At IMG, Mauigoa developed into the consensus top offensive tackle in the 2023 recruiting class. Every major service gave him five stars, and his offer sheet read like a who’s who of college football royalty. Alabama, Georgia, Ohio State, Oregon, Penn State, and Texas A&M all came calling, but Mauigoa committed to Mario Cristobal’s Miami program, choosing the Hurricanes over the entire sport. He was ranked the No. 1 offensive tackle nationally by both ESPN and 247Sports, checking in as the No. 5 overall prospect in the ESPN300 and No. 8 in the 247Sports Composite.

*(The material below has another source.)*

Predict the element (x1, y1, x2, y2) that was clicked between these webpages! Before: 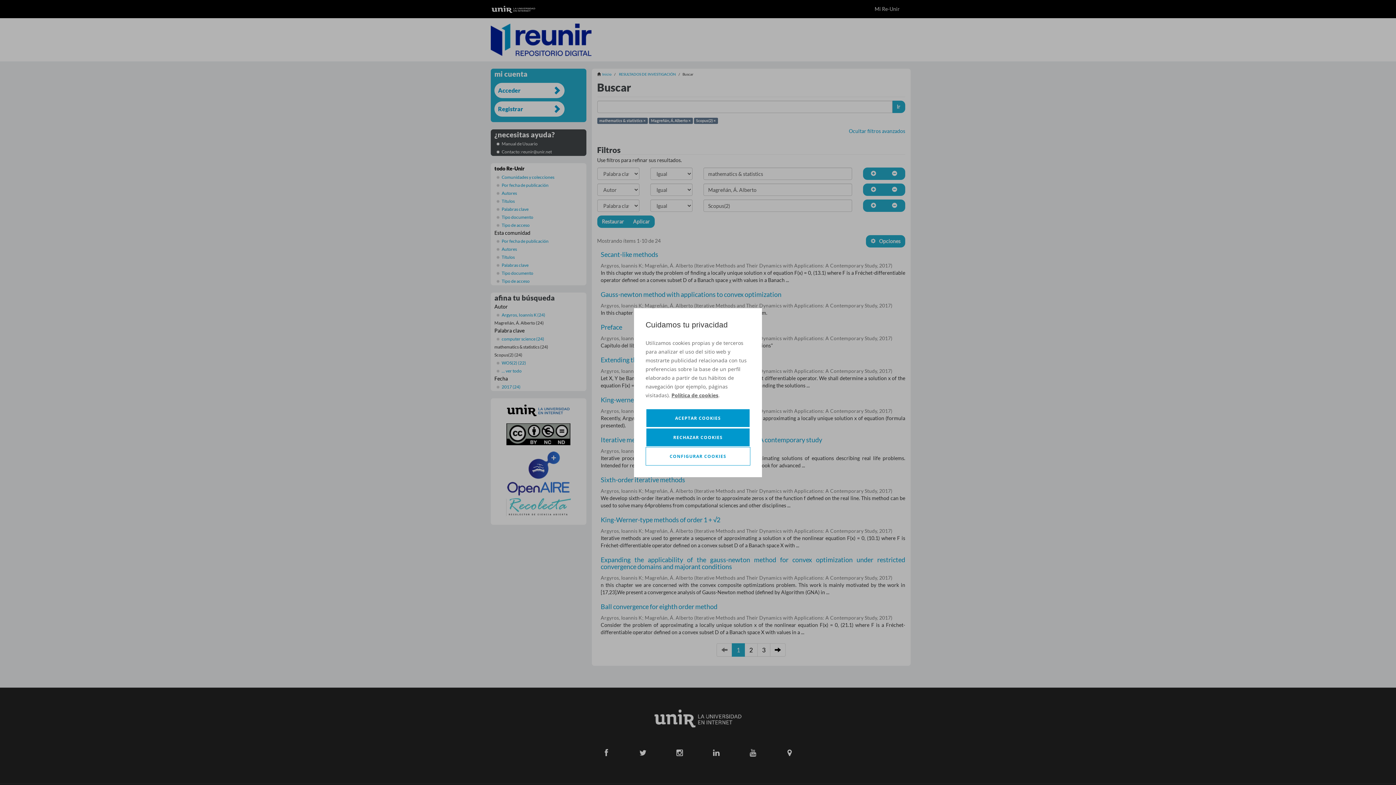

The production at Miami has matched the billing. Mauigoa started all 13 games at right tackle as a true freshman, earning Freshman All-America honors from multiple outlets and All-ACC Honorable Mention recognition. His sophomore season brought another 13 starts and second-team All-ACC selection while anchoring an offensive line that powered the nation’s top-ranked offense in both points per game (43.9) and yards per game (537.2). As a junior, Mauigoa earned first-team All-ACC and consensus All-American status, won the ACC’s Jacobs Blocking Trophy as the conference’s best offensive lineman, and helped Miami reach the College Football Playoff National Championship game against Indiana. Over three seasons, he accumulated 42 consecutive starts and more than 2,800 offensive snaps without missing a game.
Mauigoa is a tone-setter who brings a physical mentality that offensive line coaches dream about installing in their room. His anchor and power translate immediately to the NFL level, and you can plug him in at right tackle on day one without losing sleep over protection breakdowns against power rushers. The run game impact will be felt from the first snap, as his ability to create movement and finish blocks with bad intentions can transform a team’s ground attack overnight.
The scheme fit is versatile enough to work in multiple systems. Gap and power concepts highlight his strengths as a drive blocker who can move the line of scrimmage, while his improving athleticism gives him the tools to execute in zone-heavy attacks with continued development. Teams running heavier play-action schemes will love his ability to sell the run before settling into pass protection. Quick game and moving pocket concepts would complement his current skill set at tackle while he continues refining his angles against speed. His elite anchor and heavy hands translate everywhere, making him scheme-proof at the point of attack.
Here is the deal with Mauigoa: the floor is a rock-solid starting right tackle for a decade, and the ceiling touches Pro Bowl caliber play if the technical refinement continues at its current trajectory. The concerns are real but correctable. His lateral limitations against elite speed require attention, but the functional athleticism he has shown suggests the movement skills exist to polish that area of his game. Nothing in his profile screams bust, and everything about his physical tools, competitive temperament, and developmental curve points toward a foundational piece for whoever invests in him.